The FDA has approved multiple immunotherapy regimens for muscle-invasive bladder cancer (MIBC). Pembrolizumab plus enfortumab vedotin received approval as neoadjuvant and adjuvant treatment, showing a 47% improvement in event-free survival and 35% improvement in overall survival over chemotherapy. Separately, atezolizumab was approved as adjuvant therapy for patients with ctDNA-detected residual disease after cystectomy, cutting the risk of recurrence or death by 36%.
The FDA has delivered a wave of approvals for muscle-invasive bladder cancer (MIBC), marking a significant shift in how the disease is treated before and after surgery.
Pembrolizumab (Keytruda) — alone or paired with berahyaluronidase alfa-pmph (Keytruda Qlex) — in combination with enfortumab vedotin-ejfv (Padcev) was approved as neoadjuvant treatment followed by adjuvant therapy after cystectomy. The decision was based on the phase 3 KEYNOTE-B15/EV-304 trial of 808 patients, where the regimen dramatically outperformed standard gemcitabine and cisplatin chemotherapy.

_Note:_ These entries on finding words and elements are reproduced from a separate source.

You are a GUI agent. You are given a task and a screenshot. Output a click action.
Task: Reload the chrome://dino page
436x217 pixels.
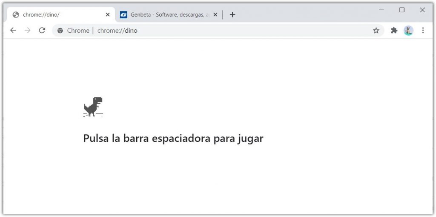42,31
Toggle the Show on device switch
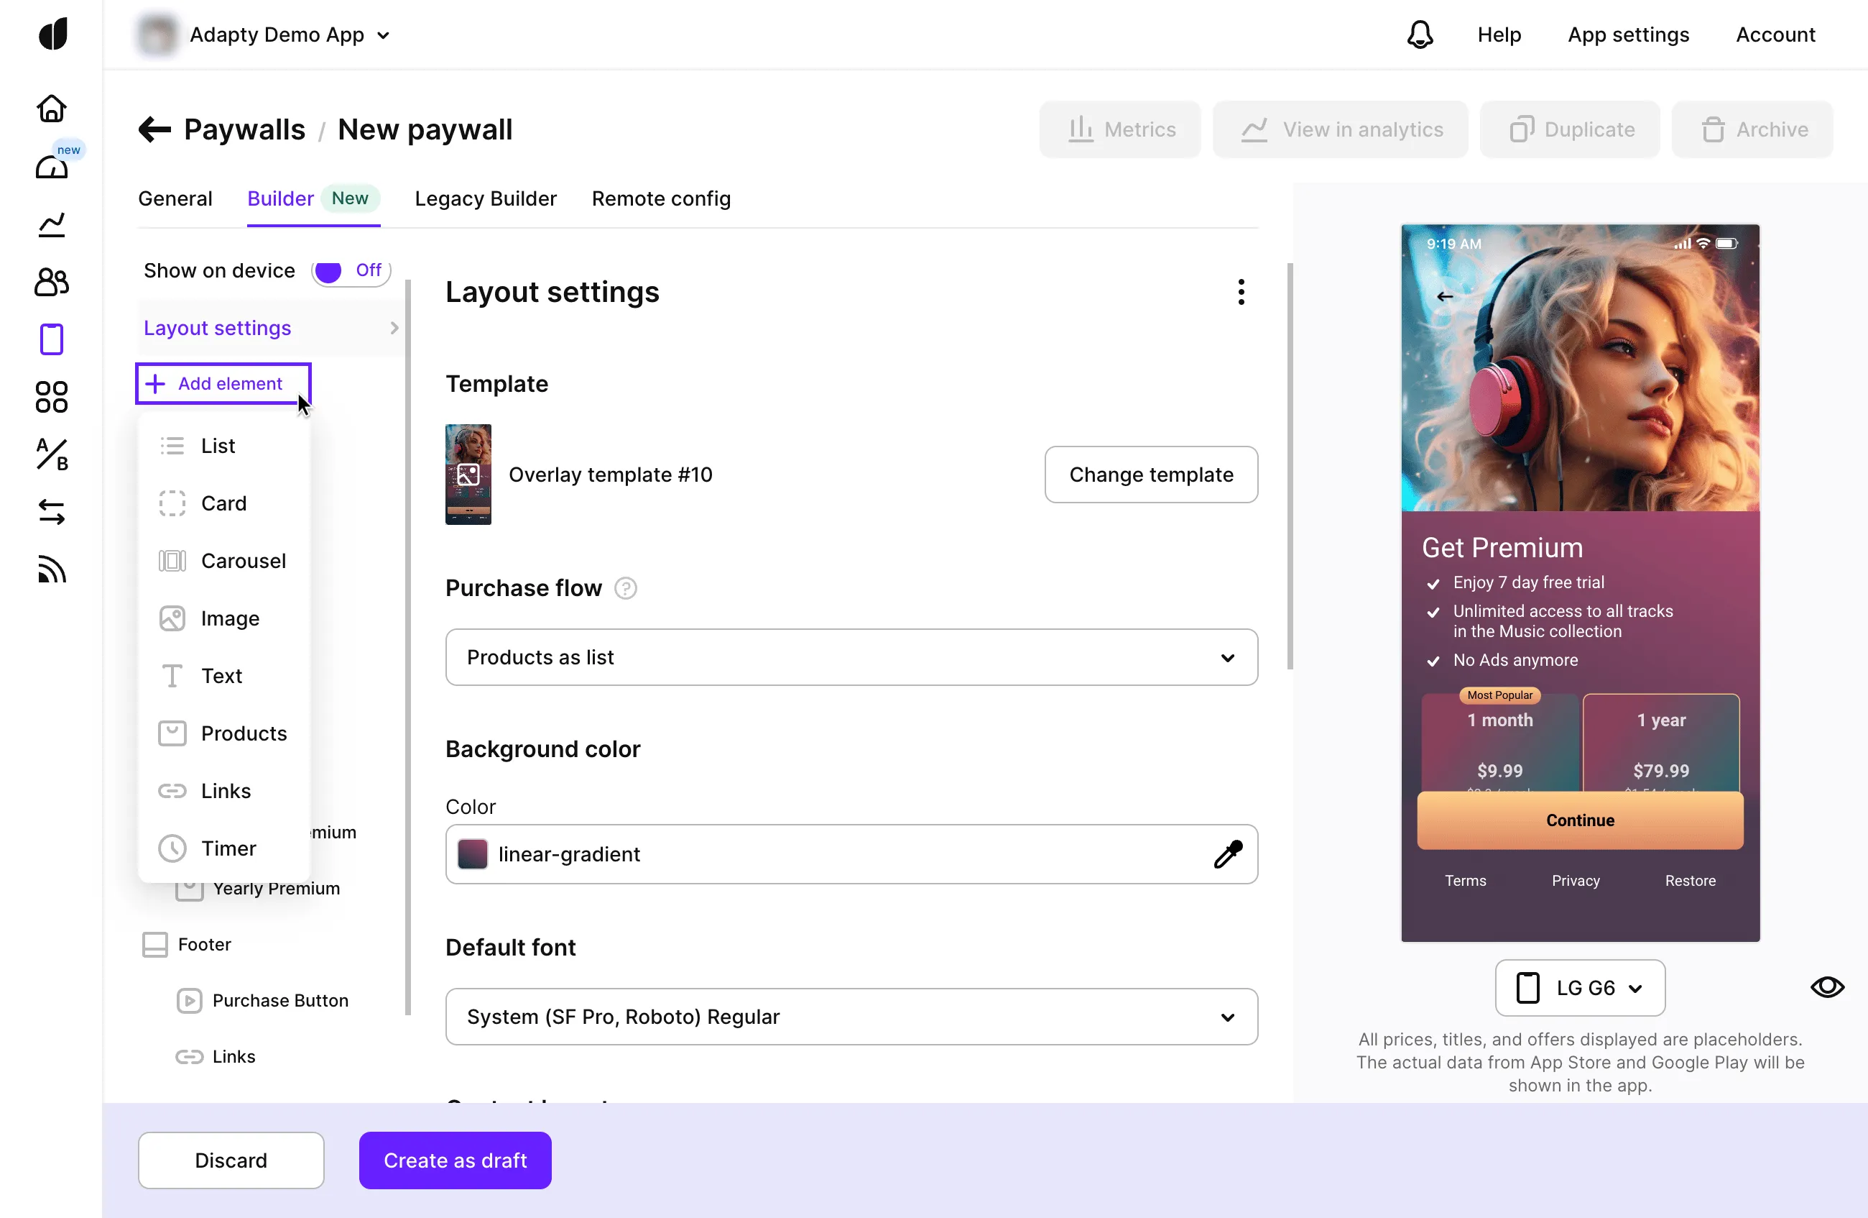 (x=350, y=271)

In a separate approval, atezolizumab (Tecentriq) and its subcutaneous formulation (Tecentriq Hybreza) were greenlit as adjuvant treatment for MIBC patients who test positive for circulating tumor DNA (ctDNA) molecular residual disease after cystectomy — identified via the newly FDA-authorized Signatera CDx assay. This ctDNA-guided approach allows clinicians to target immunotherapy precisely at patients most likely to relapse, while sparing others from unnecessary treatment.
By the Numbers
Why it matters: These approvals represent a major step forward for MIBC — a cancer with historically limited options. The pembrolizumab combo offers a powerful pre- and post-surgery immunotherapy strategy, while the ctDNA-guided atezolizumab approval introduces precision medicine to bladder cancer management, helping doctors act quickly for high-risk patients and avoid over-treating those who don't need it.